给定文本:
++++++++
用户态中断返回,在arch/x86/entry/entry_64.S

common_interrupt:
        ASM_CLAC
        addq    $-0x80, (%rsp) 
        interrupt do_IRQ
ret_from_intr:
        popq    %rsp
        testb   $3, CS(%rsp)
        jz      retint_kernel
/* Interrupt came from user space */
GLOBAL(retint_user)
        mov     %rsp,%rdi
        call    prepare_exit_to_usermode
        TRACE_IRQS_IRETQ
        SWAPGS
        jmp     restore_regs_and_iret
/* Returning to kernel space */
retint_kernel:
#ifdef CONFIG_PREEMPT
        bt      $9, EFLAGS(%rsp)  
        jnc     1f
0:      cmpl    $0, PER_CPU_VAR(__preempt_count)
        jnz     1f
        call    preempt_schedule_irq
        jmp     0b

中断调用使用do_IRQ函数,返回可能是用户态,也可能是内核态

  • 在返回用户态的时候,retint_user会调用prepare_exit_to_usermode,最终调用exit_to_usermode_loop进行scheduler
  • 在返回内核态的时候,会调用preempt_schedule_irq进行schedule
asmlinkage __visible void __sched preempt_schedule_irq(void)
{
......
  do {
    preempt_disable();
    local_irq_enable();
    __schedule(true);
    local_irq_disable();
    sched_preempt_enable_no_resched();
  } while (need_resched());
......
}

在内核态的时候,被抢占一般都在preempt_enable中,但是在内核中很多操作是不能中断的,所以在这些操作之前会提供preempt_disable关闭抢占,当再次打开的时候就调用的preempt_enable,进而调用preempt_count_dec_and_test来判断是否可以被抢占

#define preempt_enable() \
do { \
  if (unlikely(preempt_count_dec_and_test())) \
    __preempt_schedule(); \
} while (0)


#define preempt_count_dec_and_test() \
  ({ preempt_count_sub(1); should_resched(0); })


static __always_inline bool should_resched(int preempt_offset)
{
  return unlikely(preempt_count() == preempt_offset &&
      tif_need_resched());
}


#define tif_need_resched() test_thread_flag(TIF_NEED_RESCHED)


static void __sched notrace preempt_schedule_common(void)
{
  do {
......
    __schedule(true);
......
++++++++
数据集:
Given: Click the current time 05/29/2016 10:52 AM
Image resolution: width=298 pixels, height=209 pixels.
++++++++
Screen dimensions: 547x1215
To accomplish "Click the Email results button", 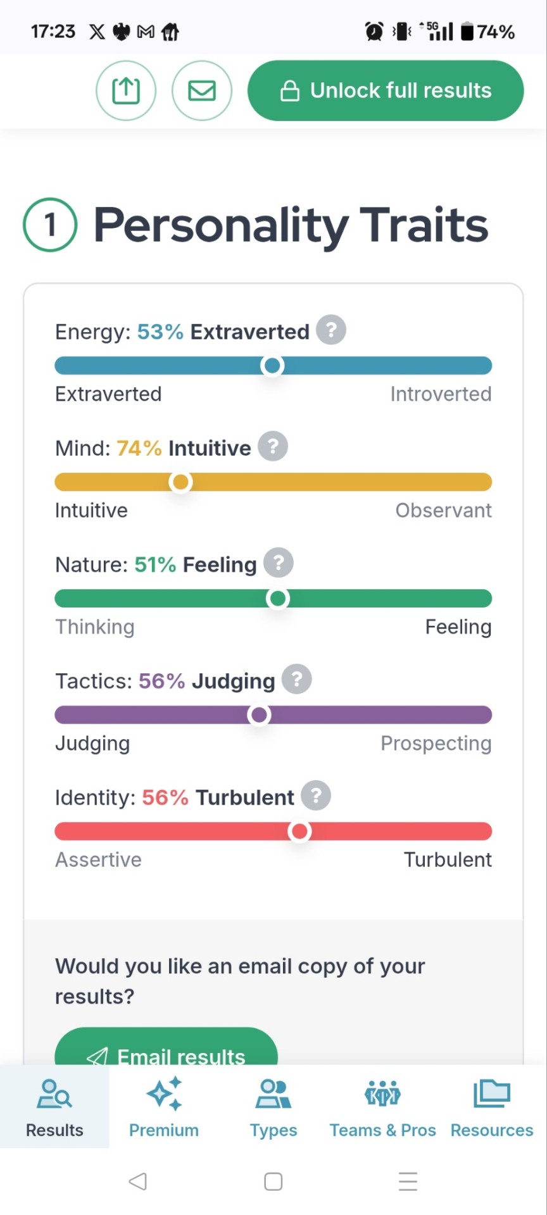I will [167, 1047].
++++++++
挑战: 请逐字抄录上文中讲解内核抢占的那段文本，从"static __always_inline bool"一直到"#define tif_need_resched() test_thread_flag(TIF_NEED_RESCHED)"。

本题作答:
static __always_inline bool should_resched(int preempt_offset)
{
  return unlikely(preempt_count() == preempt_offset &&
      tif_need_resched());
}


#define tif_need_resched() test_thread_flag(TIF_NEED_RESCHED)